Weltweit gibt es ca. 200 verschiedene Gebärdensprachen. Die Vielfalt der Gebärdensprachen manifestiert sich in lokalen Varianten, die sich in verschiedenen Regionen und Gemeinschaften entwickelt haben. Diese Varianten weisen Unterschiede in der Lexik, Syntax und Phonologie auf.
Die meisten Menschen wissen gar nicht, dass Gebärdensprachen sich unterscheiden, sondern gehen davon aus, dass sich alle Gehörlosen untereinander verständigen können. Aber eine Gebärdensprache besteht nicht nur aus den Handbewegungen, sondern auch die Mimik, die Bewegung von Augenbrauen und die Körperhaltung und Lippenbewegungen. All das verändert sich je nach Gebärdensprache oder Dialekt.

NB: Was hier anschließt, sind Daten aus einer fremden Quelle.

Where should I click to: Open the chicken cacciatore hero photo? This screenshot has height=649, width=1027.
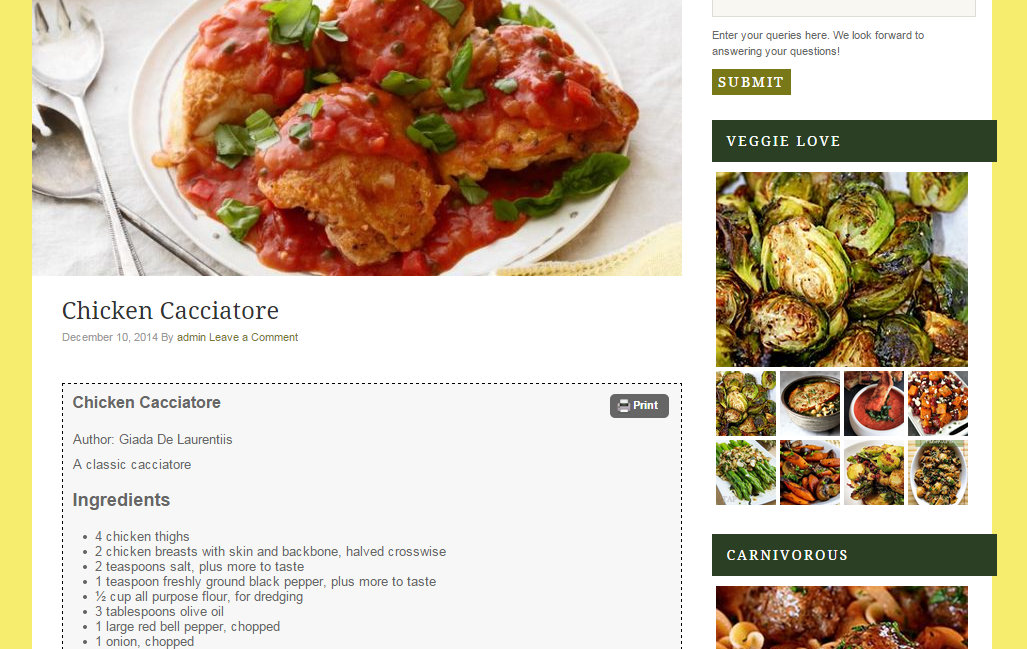click(357, 138)
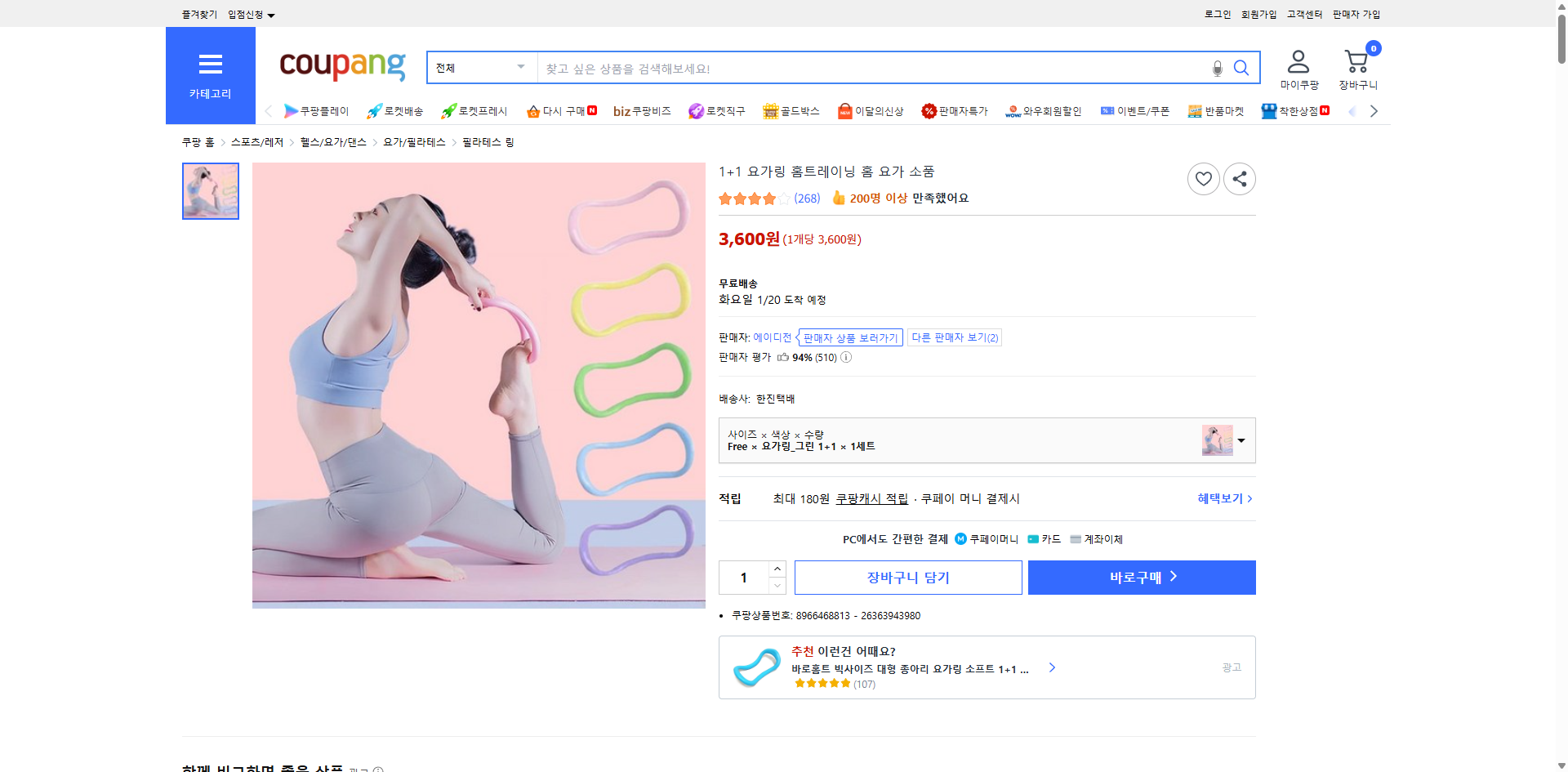Open the 전체 search scope dropdown
This screenshot has height=772, width=1568.
coord(480,68)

Aber so wie fast alle Menschen die englische Lautsprache beherrschen, ist auch die amerikanische Gebärdensprache eine Weltsprache für Gehörlose. Diese ist bisher auch am meisten erforscht. Und es gibt „International Sign, welche als Brücke zwischen Gehörlosen verschiedener Nationalität dient. „International Sign“ funktioniert ähnlich wie eine Pidgin-Sprache, entsteht oft spontan und wird weiterentwickelt. Deshalb können Gehörlose sich oft auch in fremden Ländern schnell miteinander verständigen.
Entstehung lokaler Varianten
Die lokalen Gebärdensprachenvarianten entstehen aufgrund der Isolation von Gehörlosengemeinschaften und der mündlichen Überlieferung der Sprache innerhalb dieser Gemeinschaften. Dies führt zur Ausprägung unterschiedlicher Gebärden und sprachlicher Strukturen im Laufe der Zeit. Viele denken vielleicht, dass die Gebärdensprachen von Briten und Amerikanern so ähnlich wie sind wie in der Lautsprache. Dem ist aber nicht so. Tatsächlich sind sich die amerikanische und die französische Gebärdensprache ähnliche als die amerikanische und die britische.
Das liegt an historischen und kulturellen Einflüsse, die bei der Entstehung lokaler Varianten eine entscheidende Rolle spielen. So ist die französische Gebärdensprache im 18. Jahrhundert nach Amerika gekommen, während die britische Gebärdensprache sich vor Ort als lokale Variante entwickelt hat. Migration, regionale Traditionen und die Interaktion mit umgebenden Lautsprachen beeinflussen die Entwicklung der Gebärdensprachen.
Fehlende Vereinheitlichung
Die fehlende Vereinheitlichung der lokalen Gebärdensprachenvarianten resultiert aus der begrenzten Interaktion zwischen den verschiedenen Gemeinschaften. Im Gegensatz zu Lautsprachen, die durch nationale Bildungs- und Mediensysteme standardisiert werden, bleiben Gebärdensprachen aufgrund ihrer lokalen Verankerung vielfältig. Die Unterschiede in den lokalen Gebärdensprachenvarianten sind somit das Ergebnis historischer, kultureller und sozialer Einflüsse sowie der begrenzten Standardisierung im Vergleich zu Lautsprachen.
Die französische Gebärdensprache hat viele Gemeinsamkeiten mit anderen Gebärdensprachen durch Überlieferungen. Die deutsche Gebärdensprache ist wie die britische eine lokale Variante und hat lediglich einige Gemeinsamkeiten mit der israelischen Gebärdensprache. Einige jüdische Gehörlosenlehrer und taube Schüler der israelischen Taubstummenanstalt in Berlin-Weißensee sind zu Zeit des Nationalsozialismus nach Israel geflohen und haben dort die Deutsche Gebärdensprache weiter verwendet.
Die Unterschiede in den lokalen Gebärdesprachen sind also das Ergebnis verschiedener Faktoren, darunter historische, kulturelle und soziale Einflüsse sowie die regionale Isolation von Gehörlosengemeinschaften.
Die Erkenntnisse aus der Erforschung lokaler Varianten tragen somit zur Weiterentwicklung der Gebärdensprachlinguistik und des Gebärdensprachunterrichts bei, indem sie ein umfassenderes Verständnis der Gebärdensprache als eigenständige und vollwertige Sprache ermöglichen.